Habermas y la crisis de identidad alemana
El filósofo alemán publicó a finales de abril un artículo defendiendo al canciller Olaf Scholz y le llovieron las críticas. Pero Habermas no es ningún conformista. Y no quiere que la indignación con Rusia empañe años de esfuerzos de su país por promover la paz
La invasión de Ucrania por parte de Vladímir Putin ha trastocado por completo la política mundial, y especialmente la alemana. Durante la sesión de emergencia del Bundestag celebrada el 27 de febrero, el canciller alemán, Olaf Scholz, proclamó que nos encontrábamos en una Zeitenwende, un punto de inflexión en la historia. El ataque de Rusia a Ucrania significaba el comienzo de una nueva era para Europa y Alemania. Pero ¿en qué dirección se encamina la historia?

• [Material recopilado]
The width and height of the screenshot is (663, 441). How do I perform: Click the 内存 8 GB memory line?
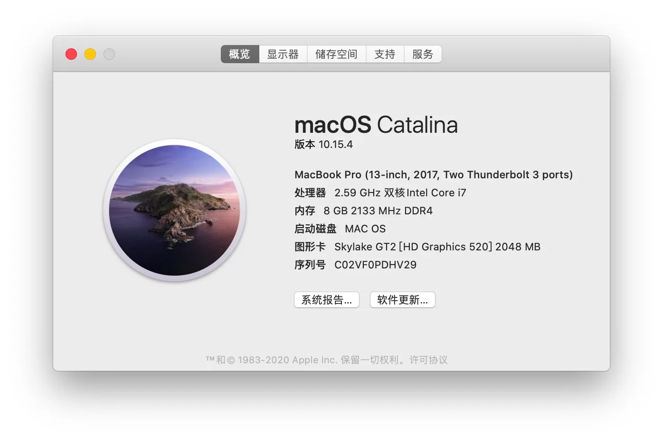point(363,211)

• [Ejercicios]
1. Traduce al inglés esta oración del texto sobre Habermas: "El ataque de Rusia a Ucrania significaba el comienzo de una nueva era para Europa y Alemania."
2. Extrae del texto sobre Habermas el tramo que va desde "Habermas y la" hasta "encamina la historia?".

• [Solucionario]
1. Russia's attack on Ukraine meant the beginning of a new era for Europe and Germany.

2.
Habermas y la crisis de identidad alemana
El filósofo alemán publicó a finales de abril un artículo defendiendo al canciller Olaf Scholz y le llovieron las críticas. Pero Habermas no es ningún conformista. Y no quiere que la indignación con Rusia empañe años de esfuerzos de su país por promover la paz
La invasión de Ucrania por parte de Vladímir Putin ha trastocado por completo la política mundial, y especialmente la alemana. Durante la sesión de emergencia del Bundestag celebrada el 27 de febrero, el canciller alemán, Olaf Scholz, proclamó que nos encontrábamos en una Zeitenwende, un punto de inflexión en la historia. El ataque de Rusia a Ucrania significaba el comienzo de una nueva era para Europa y Alemania. Pero ¿en qué dirección se encamina la historia?